The code below receives a file from a remote server via an
HttpWebRequest. The response's stream is written to memory rather than
disk. The memory stream is then written to the page's Response
object's stream.

//
HttpWebRequest request = (HttpWebRequest)HttpWebRequest.Create(...);
// assign request properties
...
// response from remote server
HttpWebResponse response = (HttpWebResponse)request.GetResponse();
// read the response stream into a byte buffer
MemoryStream ms = new MemoryStream();
const int BufLength = 1000;
byte[] b = new byte[BufLength];
int c = 0;
do
{
c = response.GetResponseStream().Read(b, 0, BufLength);
ms.Write(b, 0, c);
}
while (c > 0);
// write stream to Response
ms.WriteTo(Response.OutputStream);
Response.Flush();

regards
A.G.

 

[Rick]

The code I posted is a server side code and will be residing on the server.
The code is written in C#.net to generate a dll which is used in an a web
based application.

 

[Family Tree Mike]

I don't know what the above is supposed to mean. It seems that you are
possibly conflating the question of the "server" in the sense of where the
hosting of your application is done, with the question of the "server" in
the sense of the specific connection via which the data is being
transferred.

The latter is what's important here. And in the code you posted, it seems
clear to me that the code post is the "client" (i.e. it's the end that
initiates contact and receives the data), not the "server". But so far
there's not enough specifics in your question to know for sure.

In any case, a C# application is not by itself going to automatically
display any sort of file dialog. A web browser client might do so when
downloading a file, but when it does so it is doing basically the same
thing a C# application would have to do: note that the download is a file
type, and explicitly present the dialog to the user by calling the
appropriate platform API to show the dialog.

Pete

If this is serverside, then you would have no knowledge of the folder
"c:\files". That doesn't make sense to me. If this were serverside code,
you should just need to do something like:

Response.Clear();
Response.AddHeader("Content-Disposition", "attachment;
filename=dMyFile.xls");
Response.ContentType = "application/exe";
Response.Write(they bytes that makeup dMyFile.xls);
Response.End

Then on the client the filename will need to be chosen via a dialog shown by
the browser, not by your code.

Mike

 

[Family Tree Mike]

I don't know what the above is supposed to mean.
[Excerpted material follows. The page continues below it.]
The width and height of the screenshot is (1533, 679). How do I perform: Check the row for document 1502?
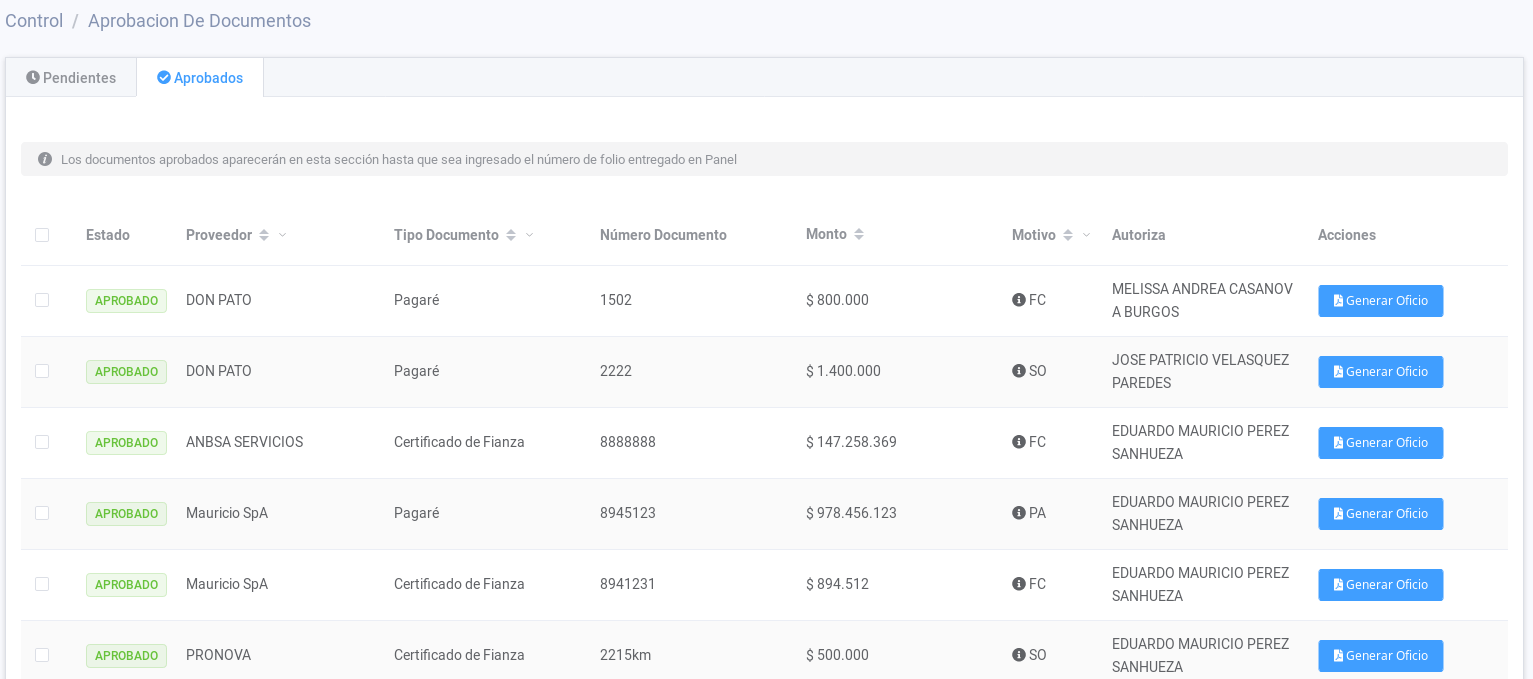(x=42, y=300)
It seems that you are
possibly conflating the question of the "server" in the sense of where the
hosting of your application is done, with the question of the "server" in
the sense of the specific connection via which the data is being
transferred.

The latter is what's important here. And in the code you posted, it seems
clear to me that the code post is the "client" (i.e. it's the end that
initiates contact and receives the data), not the "server". But so far
there's not enough specifics in your question to know for sure.

In any case, a C# application is not by itself going to automatically
display any sort of file dialog. A web browser client might do so when
downloading a file, but when it does so it is doing basically the same
thing a C# application would have to do: note that the download is a file
type, and explicitly present the dialog to the user by calling the
appropriate platform API to show the dialog.

Pete

Sorry, but my post moments ago should have been parallel to yours, and not a
reply necessarily to your post.

Mike

 

[Jeff Johnson]

The following code download the file but it does not bring the file
Open/Save
dialog box. How do I fix the code so it will bring up the Open/Save
dialog
box?

Are you related to "Ryan"? Because you started what appears to be an
identical thread to "View MS Excel file using HttpWebRequest" from June 3rd.

 

[Jeff Johnson]

localFilename = @"c:\files\dMyFile.xls";

response.Headers.Add("Content-Disposition", "attachment; filename=" +
localFilename)

Don't try to put paths in there; just put a file name.